START Supplied records
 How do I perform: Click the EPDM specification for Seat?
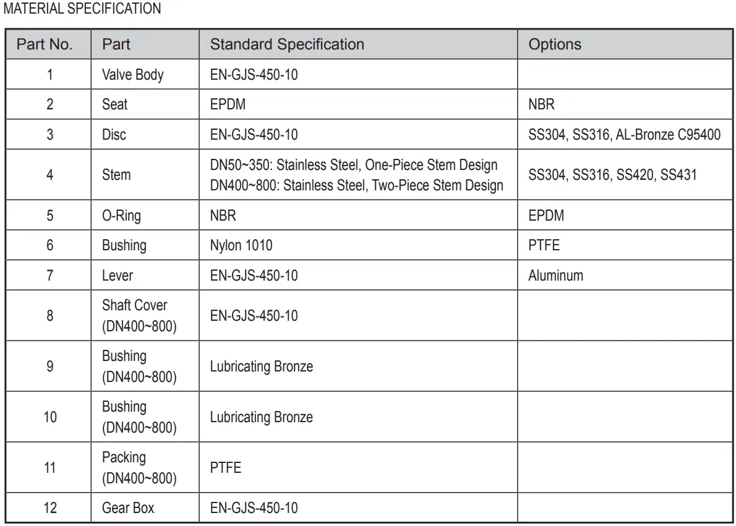tap(228, 104)
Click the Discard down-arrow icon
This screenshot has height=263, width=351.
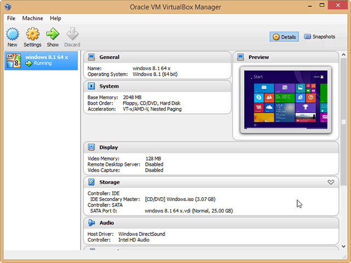coord(72,34)
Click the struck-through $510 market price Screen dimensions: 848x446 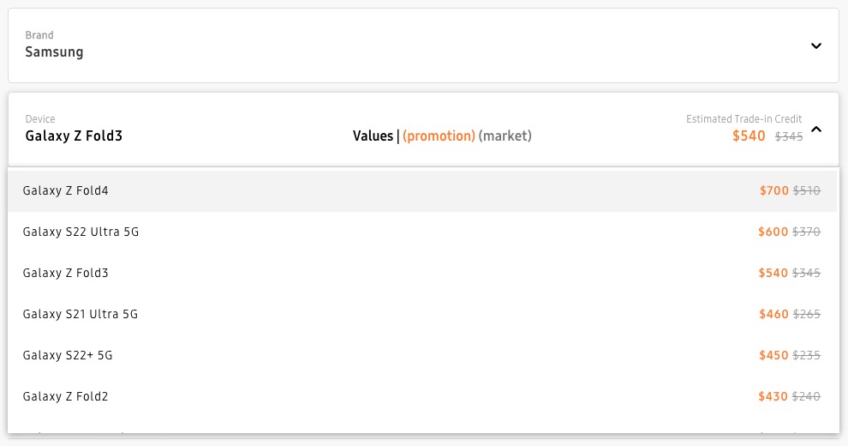point(807,190)
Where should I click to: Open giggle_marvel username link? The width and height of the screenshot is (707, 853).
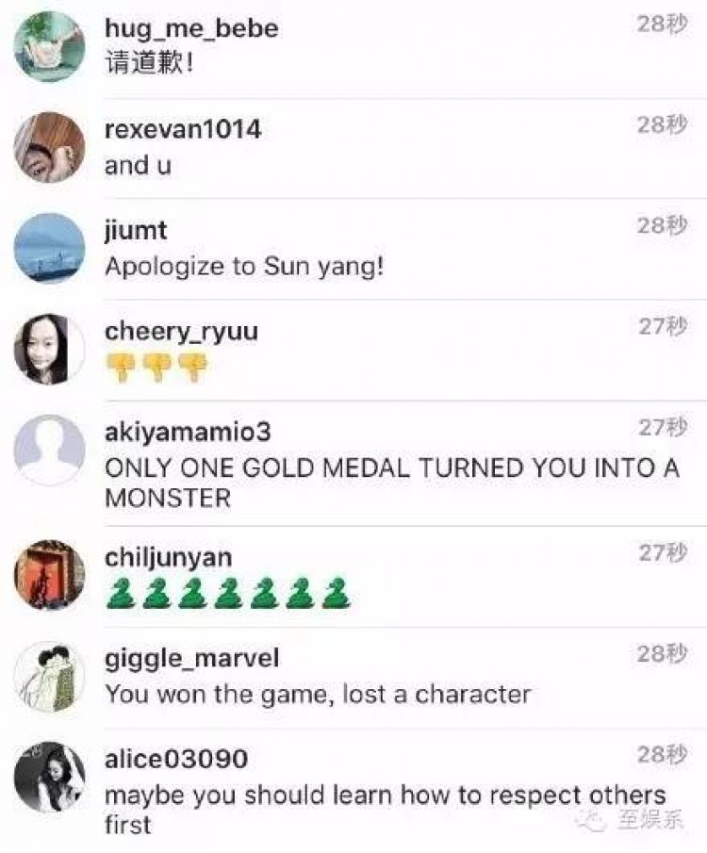click(x=191, y=659)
END Supplied records
▶ To do
From the line containing "Where should I" through the last line of the records above, reproduce every line exactly, leaving out the pictures.

▶ Solution
Where should I click to: Open giggle_marvel username link? The width and height of the screenshot is (707, 853).
click(x=191, y=659)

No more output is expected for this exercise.